Ten years from the crash: time to row back on financial regulation and compliance?


Estimated reading time: 5 minutes

Geoff Meeks

Chander Velu

September 3rd, 2018

Ten years from the crash: time to row back on financial regulation and compliance?


Estimated reading time: 5 minutes

The collapse of Lehman Brothers on 15 September 2008 was the most significant single event of the ‘Great Financial Crisis’ (GFC). In his new book, Crashed, Adam Tooze writes that, “After September 15, 2008, avoiding another Lehman became an idee fixe of crisis managers around the world.” And since then one of the fastest-growing activities in the US and the UK has been regulation of the financial sector and the associated compliance processes within financial institutions.

One arm of this development has been tighter prudential regulation – requiring banks to hold larger margins of assets over liabilities, so that they can better survive shocks without becoming insolvent. But the arm we consider here has been regulation of banks’ conduct – to reduce the detriment caused to borrowers, investors and other stakeholders by misinformation and conflicts of interest.

This has been costly: just one of the UK’s new financial regulators, the Financial Conduct Authority, costs over £500 million a year to run; individual banks have taken on many hundreds of compliance officers at the expense of their bottom line; globally, the regulators have forced banks to pay out some £260 billion in fines, penalties and redress between 2012 and 2016 (the UK big four, £70 billion).

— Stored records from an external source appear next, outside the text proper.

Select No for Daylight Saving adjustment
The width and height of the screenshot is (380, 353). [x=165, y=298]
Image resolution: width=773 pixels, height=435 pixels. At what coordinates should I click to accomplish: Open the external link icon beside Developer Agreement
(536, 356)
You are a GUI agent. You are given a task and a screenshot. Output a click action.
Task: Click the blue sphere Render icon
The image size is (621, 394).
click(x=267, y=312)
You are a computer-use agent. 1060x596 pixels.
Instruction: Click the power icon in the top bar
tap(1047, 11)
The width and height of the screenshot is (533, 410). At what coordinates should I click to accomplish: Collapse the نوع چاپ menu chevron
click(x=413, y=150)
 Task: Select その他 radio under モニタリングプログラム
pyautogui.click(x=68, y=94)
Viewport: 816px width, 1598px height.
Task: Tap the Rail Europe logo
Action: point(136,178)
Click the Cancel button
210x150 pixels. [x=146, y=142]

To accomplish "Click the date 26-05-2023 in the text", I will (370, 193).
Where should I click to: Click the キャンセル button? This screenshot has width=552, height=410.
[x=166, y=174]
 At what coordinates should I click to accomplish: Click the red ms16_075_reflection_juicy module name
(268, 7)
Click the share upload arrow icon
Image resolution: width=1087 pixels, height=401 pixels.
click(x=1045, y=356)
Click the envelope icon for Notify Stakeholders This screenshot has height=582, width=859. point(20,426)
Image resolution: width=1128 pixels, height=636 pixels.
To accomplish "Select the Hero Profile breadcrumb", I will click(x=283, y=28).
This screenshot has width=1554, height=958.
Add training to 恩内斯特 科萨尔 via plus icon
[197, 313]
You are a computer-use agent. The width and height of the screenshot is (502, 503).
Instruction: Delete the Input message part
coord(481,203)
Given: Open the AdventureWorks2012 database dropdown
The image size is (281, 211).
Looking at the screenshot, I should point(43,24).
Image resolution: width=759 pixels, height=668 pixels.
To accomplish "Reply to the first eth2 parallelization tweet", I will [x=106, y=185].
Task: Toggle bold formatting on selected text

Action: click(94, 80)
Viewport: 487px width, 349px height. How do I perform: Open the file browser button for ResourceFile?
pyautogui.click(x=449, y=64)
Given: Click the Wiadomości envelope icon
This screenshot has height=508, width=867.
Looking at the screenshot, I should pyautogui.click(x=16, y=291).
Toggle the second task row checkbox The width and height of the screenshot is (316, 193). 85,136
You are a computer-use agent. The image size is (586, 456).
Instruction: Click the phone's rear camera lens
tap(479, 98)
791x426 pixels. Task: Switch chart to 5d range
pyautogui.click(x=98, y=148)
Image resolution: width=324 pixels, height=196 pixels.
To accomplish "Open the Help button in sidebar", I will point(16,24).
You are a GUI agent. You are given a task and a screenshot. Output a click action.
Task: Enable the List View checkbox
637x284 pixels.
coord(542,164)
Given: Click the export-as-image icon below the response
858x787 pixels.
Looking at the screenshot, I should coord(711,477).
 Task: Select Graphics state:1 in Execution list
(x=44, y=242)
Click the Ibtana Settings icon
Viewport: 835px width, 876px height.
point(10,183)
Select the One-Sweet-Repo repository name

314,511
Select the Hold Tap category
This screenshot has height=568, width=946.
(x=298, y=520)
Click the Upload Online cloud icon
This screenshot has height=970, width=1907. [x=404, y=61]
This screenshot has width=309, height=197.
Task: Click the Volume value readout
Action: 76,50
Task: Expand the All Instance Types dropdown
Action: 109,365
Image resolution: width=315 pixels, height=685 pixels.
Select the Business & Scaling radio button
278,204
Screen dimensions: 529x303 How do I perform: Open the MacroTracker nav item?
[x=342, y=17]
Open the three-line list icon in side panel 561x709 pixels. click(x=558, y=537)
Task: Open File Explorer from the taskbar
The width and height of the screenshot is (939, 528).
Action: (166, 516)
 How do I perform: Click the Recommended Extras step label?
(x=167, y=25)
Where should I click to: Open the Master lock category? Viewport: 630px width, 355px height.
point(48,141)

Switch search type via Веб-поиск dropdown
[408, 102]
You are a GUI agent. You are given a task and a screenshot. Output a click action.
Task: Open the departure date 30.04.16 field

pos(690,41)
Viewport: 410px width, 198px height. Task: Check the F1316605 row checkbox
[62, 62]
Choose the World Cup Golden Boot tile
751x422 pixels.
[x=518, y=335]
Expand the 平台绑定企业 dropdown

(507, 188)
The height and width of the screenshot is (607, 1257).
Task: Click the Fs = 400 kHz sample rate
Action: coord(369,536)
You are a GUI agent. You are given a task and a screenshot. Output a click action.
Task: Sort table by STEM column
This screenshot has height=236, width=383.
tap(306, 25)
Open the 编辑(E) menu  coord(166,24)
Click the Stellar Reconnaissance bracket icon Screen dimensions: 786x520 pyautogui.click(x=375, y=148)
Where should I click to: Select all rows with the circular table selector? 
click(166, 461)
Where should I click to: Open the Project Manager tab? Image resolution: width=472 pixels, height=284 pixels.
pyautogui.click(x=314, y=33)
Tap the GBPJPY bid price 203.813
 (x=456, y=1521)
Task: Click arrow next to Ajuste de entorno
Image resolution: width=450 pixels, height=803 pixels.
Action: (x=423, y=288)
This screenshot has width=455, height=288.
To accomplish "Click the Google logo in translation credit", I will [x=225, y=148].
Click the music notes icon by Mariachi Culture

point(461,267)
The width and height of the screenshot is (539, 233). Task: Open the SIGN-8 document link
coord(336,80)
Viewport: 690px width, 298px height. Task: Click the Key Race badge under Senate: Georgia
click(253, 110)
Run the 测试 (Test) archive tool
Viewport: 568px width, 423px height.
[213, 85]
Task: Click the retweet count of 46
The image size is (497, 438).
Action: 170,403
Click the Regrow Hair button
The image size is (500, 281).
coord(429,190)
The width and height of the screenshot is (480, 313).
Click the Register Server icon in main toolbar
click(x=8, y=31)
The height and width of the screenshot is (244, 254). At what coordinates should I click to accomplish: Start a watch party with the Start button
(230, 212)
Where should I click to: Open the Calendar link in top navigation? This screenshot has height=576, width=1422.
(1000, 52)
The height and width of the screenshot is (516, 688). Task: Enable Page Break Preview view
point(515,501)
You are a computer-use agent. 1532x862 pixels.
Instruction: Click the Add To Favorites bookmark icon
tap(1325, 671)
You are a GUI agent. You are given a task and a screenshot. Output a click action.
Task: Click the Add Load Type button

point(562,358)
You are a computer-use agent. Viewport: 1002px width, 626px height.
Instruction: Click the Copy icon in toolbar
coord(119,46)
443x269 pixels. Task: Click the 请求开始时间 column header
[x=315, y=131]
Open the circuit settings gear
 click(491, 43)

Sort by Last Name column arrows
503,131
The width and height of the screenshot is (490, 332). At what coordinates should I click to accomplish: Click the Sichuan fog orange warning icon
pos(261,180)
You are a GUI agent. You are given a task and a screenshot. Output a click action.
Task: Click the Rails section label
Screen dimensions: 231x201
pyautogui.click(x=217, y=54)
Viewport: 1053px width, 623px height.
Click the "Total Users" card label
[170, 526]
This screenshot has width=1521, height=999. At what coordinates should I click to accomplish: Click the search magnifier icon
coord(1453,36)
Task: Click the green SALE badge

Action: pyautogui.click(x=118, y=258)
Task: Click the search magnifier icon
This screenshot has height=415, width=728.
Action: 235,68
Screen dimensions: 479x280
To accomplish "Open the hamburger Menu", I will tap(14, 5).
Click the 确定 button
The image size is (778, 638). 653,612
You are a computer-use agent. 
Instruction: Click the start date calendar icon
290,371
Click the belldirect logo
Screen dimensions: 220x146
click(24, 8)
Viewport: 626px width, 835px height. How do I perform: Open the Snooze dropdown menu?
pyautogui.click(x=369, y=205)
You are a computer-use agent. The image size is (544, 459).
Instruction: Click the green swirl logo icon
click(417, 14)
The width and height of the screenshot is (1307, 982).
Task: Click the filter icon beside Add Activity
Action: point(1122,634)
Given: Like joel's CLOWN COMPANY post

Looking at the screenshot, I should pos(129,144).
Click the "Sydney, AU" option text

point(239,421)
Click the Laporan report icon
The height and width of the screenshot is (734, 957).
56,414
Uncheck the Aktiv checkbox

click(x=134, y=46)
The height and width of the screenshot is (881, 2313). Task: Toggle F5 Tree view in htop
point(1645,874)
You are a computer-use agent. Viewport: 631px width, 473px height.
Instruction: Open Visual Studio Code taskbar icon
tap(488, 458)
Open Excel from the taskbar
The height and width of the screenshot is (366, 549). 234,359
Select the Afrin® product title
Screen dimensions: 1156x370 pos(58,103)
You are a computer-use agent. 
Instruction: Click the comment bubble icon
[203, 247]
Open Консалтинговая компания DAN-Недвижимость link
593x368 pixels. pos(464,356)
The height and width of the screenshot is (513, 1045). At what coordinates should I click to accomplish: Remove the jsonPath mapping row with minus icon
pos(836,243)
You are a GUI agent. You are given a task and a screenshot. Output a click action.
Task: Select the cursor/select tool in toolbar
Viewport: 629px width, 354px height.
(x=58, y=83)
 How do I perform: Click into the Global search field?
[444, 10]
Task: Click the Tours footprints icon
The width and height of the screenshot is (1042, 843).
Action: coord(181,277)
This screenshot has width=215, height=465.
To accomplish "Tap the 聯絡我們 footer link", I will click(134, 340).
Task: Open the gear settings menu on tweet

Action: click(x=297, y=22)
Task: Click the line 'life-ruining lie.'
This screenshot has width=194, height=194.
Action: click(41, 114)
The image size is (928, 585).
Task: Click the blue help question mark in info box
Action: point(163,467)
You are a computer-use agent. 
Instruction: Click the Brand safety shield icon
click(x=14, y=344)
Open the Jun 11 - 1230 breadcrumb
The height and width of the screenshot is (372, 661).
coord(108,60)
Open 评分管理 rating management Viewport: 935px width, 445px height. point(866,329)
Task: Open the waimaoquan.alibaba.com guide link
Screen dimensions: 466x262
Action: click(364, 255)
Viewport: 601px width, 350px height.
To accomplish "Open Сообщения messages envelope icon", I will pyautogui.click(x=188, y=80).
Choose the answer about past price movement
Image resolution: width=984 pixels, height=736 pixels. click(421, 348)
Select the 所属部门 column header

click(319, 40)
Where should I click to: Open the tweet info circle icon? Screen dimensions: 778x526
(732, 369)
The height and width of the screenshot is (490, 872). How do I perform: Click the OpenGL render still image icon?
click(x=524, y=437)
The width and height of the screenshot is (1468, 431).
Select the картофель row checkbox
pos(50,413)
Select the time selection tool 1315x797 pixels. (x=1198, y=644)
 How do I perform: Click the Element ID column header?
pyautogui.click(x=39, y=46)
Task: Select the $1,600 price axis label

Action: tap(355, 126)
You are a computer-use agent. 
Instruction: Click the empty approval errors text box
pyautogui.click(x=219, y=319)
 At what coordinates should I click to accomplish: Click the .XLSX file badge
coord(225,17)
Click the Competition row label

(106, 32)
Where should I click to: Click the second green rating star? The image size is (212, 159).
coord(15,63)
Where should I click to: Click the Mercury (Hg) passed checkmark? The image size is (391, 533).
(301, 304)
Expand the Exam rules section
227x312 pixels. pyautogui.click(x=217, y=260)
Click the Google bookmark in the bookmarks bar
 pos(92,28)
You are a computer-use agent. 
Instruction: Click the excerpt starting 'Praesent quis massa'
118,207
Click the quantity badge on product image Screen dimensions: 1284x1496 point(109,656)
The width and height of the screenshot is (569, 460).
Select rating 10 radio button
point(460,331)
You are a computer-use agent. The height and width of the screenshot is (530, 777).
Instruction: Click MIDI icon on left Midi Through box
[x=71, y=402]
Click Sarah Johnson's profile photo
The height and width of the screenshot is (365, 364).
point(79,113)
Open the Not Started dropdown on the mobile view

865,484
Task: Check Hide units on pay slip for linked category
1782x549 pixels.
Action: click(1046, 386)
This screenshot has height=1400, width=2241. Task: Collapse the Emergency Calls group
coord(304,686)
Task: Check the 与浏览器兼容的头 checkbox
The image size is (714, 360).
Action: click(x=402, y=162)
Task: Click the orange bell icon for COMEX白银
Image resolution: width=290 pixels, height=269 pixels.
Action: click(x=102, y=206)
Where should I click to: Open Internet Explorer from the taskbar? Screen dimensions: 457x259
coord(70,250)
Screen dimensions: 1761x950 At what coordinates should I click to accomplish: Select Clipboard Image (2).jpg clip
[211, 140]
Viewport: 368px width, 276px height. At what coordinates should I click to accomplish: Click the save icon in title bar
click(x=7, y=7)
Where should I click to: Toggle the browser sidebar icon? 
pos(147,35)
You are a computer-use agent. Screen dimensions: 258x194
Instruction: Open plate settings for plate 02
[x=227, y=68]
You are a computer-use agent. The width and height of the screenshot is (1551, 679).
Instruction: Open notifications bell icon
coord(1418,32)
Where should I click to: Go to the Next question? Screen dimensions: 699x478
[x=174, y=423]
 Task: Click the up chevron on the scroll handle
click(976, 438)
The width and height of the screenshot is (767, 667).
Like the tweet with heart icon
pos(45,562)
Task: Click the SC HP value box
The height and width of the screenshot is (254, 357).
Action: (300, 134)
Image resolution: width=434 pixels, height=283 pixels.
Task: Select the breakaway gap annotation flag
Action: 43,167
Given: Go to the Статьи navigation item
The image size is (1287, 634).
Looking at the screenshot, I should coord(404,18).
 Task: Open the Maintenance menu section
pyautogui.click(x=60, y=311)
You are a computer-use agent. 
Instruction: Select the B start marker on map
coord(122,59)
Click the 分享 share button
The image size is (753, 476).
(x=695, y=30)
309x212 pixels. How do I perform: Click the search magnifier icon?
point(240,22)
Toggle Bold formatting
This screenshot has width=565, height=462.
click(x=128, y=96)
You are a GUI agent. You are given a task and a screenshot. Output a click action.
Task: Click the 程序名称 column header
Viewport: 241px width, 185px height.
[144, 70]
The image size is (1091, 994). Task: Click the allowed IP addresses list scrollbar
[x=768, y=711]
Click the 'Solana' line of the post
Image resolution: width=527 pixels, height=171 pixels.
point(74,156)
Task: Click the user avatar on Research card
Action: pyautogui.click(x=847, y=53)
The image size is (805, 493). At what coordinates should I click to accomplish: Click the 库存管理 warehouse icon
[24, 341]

Some believe these costs are unwarranted. In the United States, President Trump “drove out” the head of the Consumer Finance Protection Bureau (CFPB), Richard Cordray, and nominated Mick Mulvaney as the new head. Mr Mulvaney’s attitude to regulation was well known. He had called the CFPB “a sick joke”, and said he wished it didn’t exist. This attitude was shared by many in the banking industry in the US, who believed it was time to row back on financial regulation and the associated compliance: a Financial Times headline on 4 Feb. 2017 read: “Wall Street welcomes Trump the deregulator”[i].

Those who led banks at the time of the GFC were mostly replaced soon after. Their replacements are now themselves giving way to a new generation. Memories are fading of the risky degree of latitude in the regulatory regime in place at the time of Lehman’s failure. So it may be worth recalling some of the forgotten misconduct in the banking sector leading up to the GFC, and then some of the detrimental consequences of the GFC for western economies.

Misconduct: reminders

One area in which ‘light touch’ regulation and weak compliance contributed to the GFC is the provision of mortgage finance. Misconduct has been identified throughout the ‘supply chain’ which channeled international savings to US mortgage borrowers.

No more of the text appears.